彼は王室の雇い人ではあるのだが、人類の常識など超越した存在なのだから。
老マティアスは片眉をあげたが、それについては何も言わなかった。
「ただね……収穫祭の儀礼について、相談が回ってきているんですよ。俺も、収穫祭には、儀礼官の監督として参加することになりそうで」
「今からか?」
「恩寵(リードオブ)の姫(ミディアム)は三人一組でしょう。そのうち二人が交代になったので、その関係者である俺に、儀礼監督をするようにと……ちょっとめんどくさいですね」
「そんなことを言うもんじゃない。仕事をめんどくさいと思うと、本当にめんどくさくなるぞ」
老マティアスは流石にたしなめた。
ピートは素直に頭を下げた。
「俺も百年間王室の雇い人をしてますから、収穫祭の儀礼にはそこそこ通じています。しかし、こう急な話ですと、準備も大変で。
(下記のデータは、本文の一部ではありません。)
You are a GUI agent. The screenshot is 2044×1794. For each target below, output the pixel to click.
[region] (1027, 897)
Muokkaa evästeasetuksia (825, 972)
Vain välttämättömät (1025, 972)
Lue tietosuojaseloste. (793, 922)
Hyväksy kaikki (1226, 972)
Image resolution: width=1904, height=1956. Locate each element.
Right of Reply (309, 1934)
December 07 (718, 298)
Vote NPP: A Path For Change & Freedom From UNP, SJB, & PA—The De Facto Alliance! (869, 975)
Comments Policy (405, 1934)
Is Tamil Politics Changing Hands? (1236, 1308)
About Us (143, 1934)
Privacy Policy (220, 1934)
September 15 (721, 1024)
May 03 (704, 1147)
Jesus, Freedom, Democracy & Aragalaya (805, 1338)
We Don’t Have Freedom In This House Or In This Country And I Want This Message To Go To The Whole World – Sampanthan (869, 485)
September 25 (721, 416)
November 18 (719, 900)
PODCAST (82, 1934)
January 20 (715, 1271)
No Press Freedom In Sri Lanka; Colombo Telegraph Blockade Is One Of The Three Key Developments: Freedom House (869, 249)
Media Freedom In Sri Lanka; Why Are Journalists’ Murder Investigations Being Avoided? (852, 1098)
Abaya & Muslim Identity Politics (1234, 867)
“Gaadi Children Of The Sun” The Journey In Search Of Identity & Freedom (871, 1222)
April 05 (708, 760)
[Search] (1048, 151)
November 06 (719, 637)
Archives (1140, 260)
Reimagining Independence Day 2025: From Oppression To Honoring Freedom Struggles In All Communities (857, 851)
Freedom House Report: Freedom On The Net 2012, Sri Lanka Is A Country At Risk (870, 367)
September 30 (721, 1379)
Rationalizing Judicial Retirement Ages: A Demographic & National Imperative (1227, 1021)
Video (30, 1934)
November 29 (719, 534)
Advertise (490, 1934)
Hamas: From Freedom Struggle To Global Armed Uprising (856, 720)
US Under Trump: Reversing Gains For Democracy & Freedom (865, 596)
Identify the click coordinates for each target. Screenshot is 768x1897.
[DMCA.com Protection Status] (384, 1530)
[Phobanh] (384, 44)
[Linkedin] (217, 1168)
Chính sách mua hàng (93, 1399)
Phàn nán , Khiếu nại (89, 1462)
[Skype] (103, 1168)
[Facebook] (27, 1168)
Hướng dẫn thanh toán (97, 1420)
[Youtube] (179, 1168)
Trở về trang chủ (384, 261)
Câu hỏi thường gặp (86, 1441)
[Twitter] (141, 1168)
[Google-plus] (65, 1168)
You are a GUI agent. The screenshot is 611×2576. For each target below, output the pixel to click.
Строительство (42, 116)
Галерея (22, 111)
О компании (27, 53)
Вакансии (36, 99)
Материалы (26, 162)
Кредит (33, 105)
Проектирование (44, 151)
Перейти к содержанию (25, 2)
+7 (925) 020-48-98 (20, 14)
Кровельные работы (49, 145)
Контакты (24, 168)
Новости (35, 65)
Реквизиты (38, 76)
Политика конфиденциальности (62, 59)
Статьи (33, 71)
昔から、こんなことはよくあったんですか?」
「そりゃあ、三千年の間、毎年のように収穫はあるんだから収穫祭もあった。そうなると、前例がないなんて事は一つもない。何の問題もないんだから、仕事は謙虚に取り組みなさい」
「そりゃ……そうですね」
ピートは軽く肩を竦めた。
「しかしまあ、確かに、フローレンス姫の霊素障害は深刻なレベルだ。大聖堂を破壊したという話は俺も、聞いた。ピエトロが心配する気持ちは分かる」
食事をしながら、二人は、収穫祭における珍しい儀礼やエピソードについて、いくつか話し合った。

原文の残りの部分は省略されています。